The Disappearance of Conservative Commencement Speakers - ryan_j_naughton
http://fivethirtyeight.com/datalab/the-disappearance-of-conservative-commencement-speakers/
======
mynameishere
Huh. Ed Helms gave the commencement speech at Cornell in 2014. This was
presumably based on him having played a character who went to that particular
Ivy League school.

I'll tell you what: No serious person gives a damn who their commencement
speaker is. Sure, if Obama or Conan O'Brian shows up, that's worth a headline.
But the only people who join the _Commencement Planning Committee_ to decide
between Jerry Seinfeld and Kermit the Frog, are unserious people. College kids
tend to be more liberal, sure, but you can't really put that sentence together
without the word "kids" in it. College "adults", if any, wouldn't pay 25
dollars to rent a mortarboard in the first place.

------
hordac
I believe any movement in favor of a collective attempt to cling to an
anachronistic past, in the face of drastic, rapid, broad, sweeping social and
economic changes facilitated by modern technology will face an inevitable
implosion.

There will always be clusters and enclaves of the orthodox.
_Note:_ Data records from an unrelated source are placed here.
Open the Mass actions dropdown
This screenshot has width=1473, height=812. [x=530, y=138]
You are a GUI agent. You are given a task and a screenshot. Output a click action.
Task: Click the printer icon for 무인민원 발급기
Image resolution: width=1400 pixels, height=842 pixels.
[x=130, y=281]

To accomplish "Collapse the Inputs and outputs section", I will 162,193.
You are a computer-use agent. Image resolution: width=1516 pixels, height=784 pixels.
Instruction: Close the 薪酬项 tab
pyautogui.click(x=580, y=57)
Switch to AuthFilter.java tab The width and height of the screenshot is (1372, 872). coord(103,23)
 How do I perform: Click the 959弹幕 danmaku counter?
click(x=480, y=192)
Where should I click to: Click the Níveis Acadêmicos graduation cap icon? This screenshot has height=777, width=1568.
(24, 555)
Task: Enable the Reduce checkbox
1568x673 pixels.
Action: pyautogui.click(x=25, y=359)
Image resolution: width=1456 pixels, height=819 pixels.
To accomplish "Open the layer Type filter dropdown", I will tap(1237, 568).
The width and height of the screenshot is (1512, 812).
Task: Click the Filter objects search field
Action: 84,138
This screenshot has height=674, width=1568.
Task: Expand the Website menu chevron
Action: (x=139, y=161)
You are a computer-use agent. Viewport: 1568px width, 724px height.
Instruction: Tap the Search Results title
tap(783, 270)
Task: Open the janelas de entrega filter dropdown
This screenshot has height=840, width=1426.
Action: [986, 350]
Amish and Quakers,
if you will.

But when we're staring down the barrel of self driving cars that map our
cities for us (even the crumbling cities no one wants to live in), privatized
corporate rocket ships, quad-copter delivery services, instant/constant/global
all-points communication in every language simultaneously, artificially
intelligent voice-activated personal helthcare devices, killer robot jet
aircraft miles overhead watching us all with baited breath for an air strike,
cryptocurrencies few fully understand but many will hurriedly buy drugs with,
high frequency autonomous trading no one understands and everyone fears, well
gee... the humdrum arguments even from last year barely seem to make sense
this year.

Trying to preserve any political inclinations amidst all this, let alone those
biased towards standing still or moving backward, is like trying to swim
against a tidal wave.

I don't think any political label will survive this kind of tide. Only
attitudes and personalities persist in this kind of turbulence.

------
carsongross
Condoleezza Rice - Neo-con and socially liberal

Christine Lagarde - Neo-con internationalist banker

Robert Birgeneau - Lifer academic liberal

Conservative... I do not think this word means what you think this word means.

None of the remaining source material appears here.